- Born: Hadija Namanda November 18, 1975 (age 49) Kampala District
- Occupation: Sports administrator
- Children: Tendo Mukalazi and Kirabo Namutebi
- Parent(s): Sawuya Naggayi (mother) and Abdu Ssenyondo (father)

= Hadija Namanda =

Ugandan sports administrator

Hadija Namanda sometimes spelt as Hadijah Namanda born 19 November 1975, is a Ugandan sports administrator and Election officer. She was the first female president in the history of the Uganda Volleyball Federation(2017-2021). She is the proprietor of Tena Tennis Academy and serves as the treasurer of the African Volleyball Confederation (CAVB) in East Africa. Hadijah also works in the Voter Data Management department at the Uganda Electoral Commission.

==Early life==
She is the first born of the seven children of the late Sawuya Naggayi and Abdu Ssenyondo of Masaka District.
Hadija attended Shimoni Demonstration School for primary education and Gayaza High School while she joined Makerere University for her first degree.
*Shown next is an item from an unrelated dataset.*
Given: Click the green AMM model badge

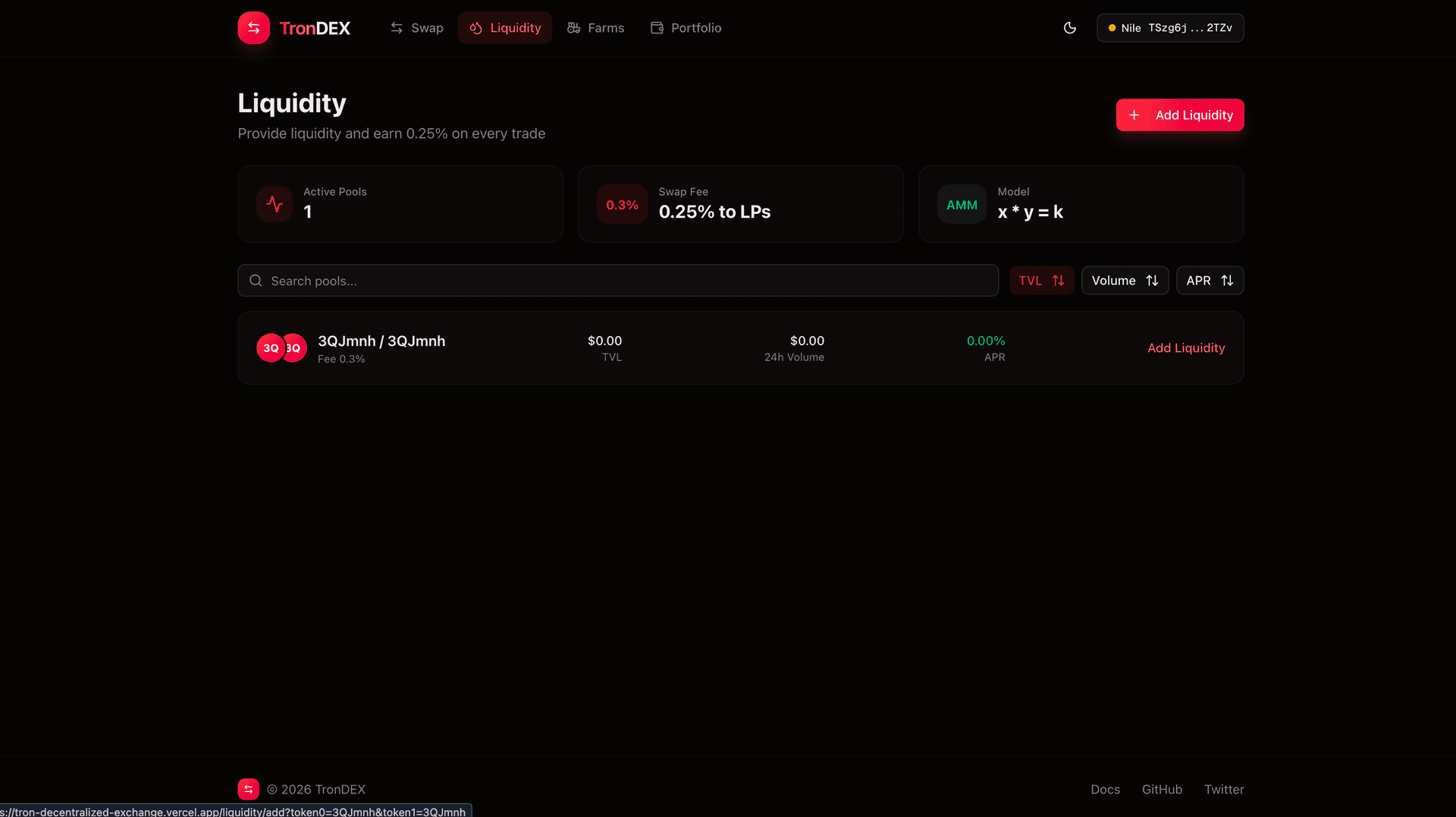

Hadija currently she pursuing a master's degree in Sports management at the German sports University of Cologne.

==Career==
Hadija took the mantle as Federation of Uganda Volleyball Federation president on 9 January 2017 after succeeding Sadik Nasiwu.
In October 2020, Hadija contested for a gender minority position at the Confederation of African Volleyball (CAVB) however, she did not emerge victorious after Lesotho counterpart won the election.
Namanda has practiced a number of sports, including table tennis, in which she was ranked ninth in Africa in 1996, and badminton. She is a certified A Level II FIVB Volleyball Coach and an international referee of Volleyball.

==Family==
She is a mother to Tendo Mukalazi and Kirabo Namutebi.